Let’s say you are a 40-year-old male, purchasing a policy of Rs. 10 Lacs (without taxes) on a yearly mode, then the annual pension and death benefit for Options F and J will be:
Annuity Option | Purchase Price | Yearly Pension | Death Benefit |
Option F | Rs. 10,00,000 | Rs. 60,250 | Rs. 10,00,000 |
Option J | Rs. 10,00,000 | Rs. 59,650 | Rs. 10,00,000 |
The documents required for buying a LIC Jeevan Akshay VII Plan are as follows:
For Age Proof: Aadhaar card, passport, driving license, pan card, or school certificate.
For Income Proof: Bank statement, income tax returns, salary slip, pension passbook, form 16.
For Address Proof: Passport, bank passbook, ration card, voter ID, electricity bill, gas bill, water bill, telephone bill, credit card bill, rental agreement, mobile postpaid bill, driving license.
For Photo ID Proof: Aadhaar card, pan card, driving license, passport, voter ID, ration card, bank passbook with proposer photograph.
Some of the key takeaways of the LIC Jeevan Akshay VII plan are specified below:
It is a retirement plan with various annuity options to suit your different financial needs.
The annuities will be fixed and paid throughout the lifetime of the policyholder.
The plan offers both, single and joint life cover options.
You can buy it either offline or online.
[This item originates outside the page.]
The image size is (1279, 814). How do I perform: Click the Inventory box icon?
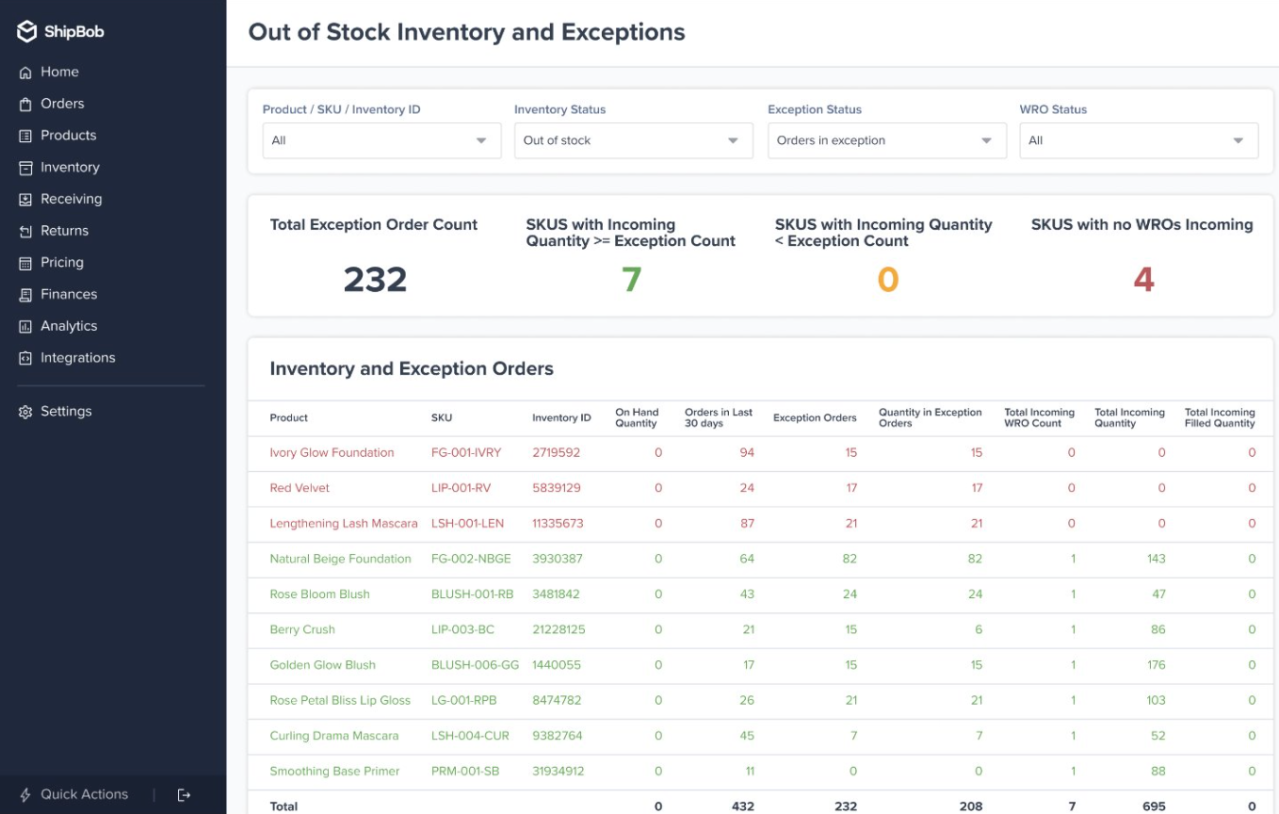(x=26, y=168)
You can visit LIC’s nearest branch to make the purchase offline or on their website to buy it online.
A free look period of 30 days is attached to this plan for both, online and offline modes of purchase. If you are not satisfied with the policy terms & conditions, you may return the policy within this free look period.
The pensioners will receive a higher pension if the purchase price is above Rs. 5 Lacs.
For a joint plan, the other member should be your lineal ascendant/descendant.
The surrender option and loan facility is available for specific annuity options under this plan. They are open only after three months of completion of the policy.
The policy can only be bought through lump sum payment.